Task to complete: Copy the rows word for word from the very first line down to the line with "pyautogui.click(x=1206, y=38)", including both of those lines.

Data to examine:
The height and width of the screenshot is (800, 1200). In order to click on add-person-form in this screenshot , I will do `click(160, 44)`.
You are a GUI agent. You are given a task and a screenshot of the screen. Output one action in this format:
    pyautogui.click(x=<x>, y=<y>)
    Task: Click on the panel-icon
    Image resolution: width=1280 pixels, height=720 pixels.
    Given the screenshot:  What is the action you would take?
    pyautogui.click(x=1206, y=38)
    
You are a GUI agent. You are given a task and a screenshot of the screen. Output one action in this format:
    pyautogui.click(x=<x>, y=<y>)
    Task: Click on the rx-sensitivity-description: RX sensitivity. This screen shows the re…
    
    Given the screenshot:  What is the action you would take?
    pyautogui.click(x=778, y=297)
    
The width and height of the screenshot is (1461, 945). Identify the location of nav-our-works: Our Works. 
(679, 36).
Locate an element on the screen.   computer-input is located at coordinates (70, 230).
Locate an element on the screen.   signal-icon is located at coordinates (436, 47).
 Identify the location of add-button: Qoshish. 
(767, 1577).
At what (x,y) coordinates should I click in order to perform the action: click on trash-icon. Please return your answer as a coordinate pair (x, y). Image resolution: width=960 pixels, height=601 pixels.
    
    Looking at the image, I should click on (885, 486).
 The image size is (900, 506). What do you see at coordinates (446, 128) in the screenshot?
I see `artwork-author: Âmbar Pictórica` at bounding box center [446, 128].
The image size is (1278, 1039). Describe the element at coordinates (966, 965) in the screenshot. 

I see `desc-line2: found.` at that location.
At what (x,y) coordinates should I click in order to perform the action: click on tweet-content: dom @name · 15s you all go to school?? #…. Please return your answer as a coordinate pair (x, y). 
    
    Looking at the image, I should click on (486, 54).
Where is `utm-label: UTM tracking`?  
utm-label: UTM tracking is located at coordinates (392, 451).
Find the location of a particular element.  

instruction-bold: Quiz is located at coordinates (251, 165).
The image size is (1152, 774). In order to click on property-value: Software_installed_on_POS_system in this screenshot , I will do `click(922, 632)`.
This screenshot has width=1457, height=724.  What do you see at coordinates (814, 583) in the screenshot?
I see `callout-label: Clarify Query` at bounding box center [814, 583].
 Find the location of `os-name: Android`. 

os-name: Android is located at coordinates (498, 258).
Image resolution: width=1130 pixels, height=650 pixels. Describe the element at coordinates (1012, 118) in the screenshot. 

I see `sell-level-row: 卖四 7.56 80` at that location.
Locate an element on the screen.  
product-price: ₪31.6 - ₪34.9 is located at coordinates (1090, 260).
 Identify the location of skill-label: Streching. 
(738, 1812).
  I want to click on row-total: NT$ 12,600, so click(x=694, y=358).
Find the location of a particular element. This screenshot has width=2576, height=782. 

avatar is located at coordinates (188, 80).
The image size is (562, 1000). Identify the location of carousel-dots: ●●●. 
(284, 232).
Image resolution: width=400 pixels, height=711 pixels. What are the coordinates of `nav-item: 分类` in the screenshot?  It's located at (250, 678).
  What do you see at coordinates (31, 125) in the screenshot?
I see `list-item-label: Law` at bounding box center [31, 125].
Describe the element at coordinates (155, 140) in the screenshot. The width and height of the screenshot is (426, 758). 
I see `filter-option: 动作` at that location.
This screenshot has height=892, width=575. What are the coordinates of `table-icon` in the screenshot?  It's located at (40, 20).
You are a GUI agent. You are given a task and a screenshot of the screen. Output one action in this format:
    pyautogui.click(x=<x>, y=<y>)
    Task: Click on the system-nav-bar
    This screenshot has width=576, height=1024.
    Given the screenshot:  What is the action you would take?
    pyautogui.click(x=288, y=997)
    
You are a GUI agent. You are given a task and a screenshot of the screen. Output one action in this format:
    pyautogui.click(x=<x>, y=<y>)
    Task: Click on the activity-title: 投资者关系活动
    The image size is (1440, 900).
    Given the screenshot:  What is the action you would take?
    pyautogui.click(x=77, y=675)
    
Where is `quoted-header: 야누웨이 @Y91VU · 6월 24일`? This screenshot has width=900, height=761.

Task output:
The height and width of the screenshot is (800, 1200). In order to click on add-person-form in this screenshot , I will do `click(160, 44)`.
You are a GUI agent. You are given a task and a screenshot of the screen. Output one action in this format:
    pyautogui.click(x=<x>, y=<y>)
    Task: Click on the panel-icon
    Image resolution: width=1280 pixels, height=720 pixels.
    Given the screenshot:  What is the action you would take?
    pyautogui.click(x=1206, y=38)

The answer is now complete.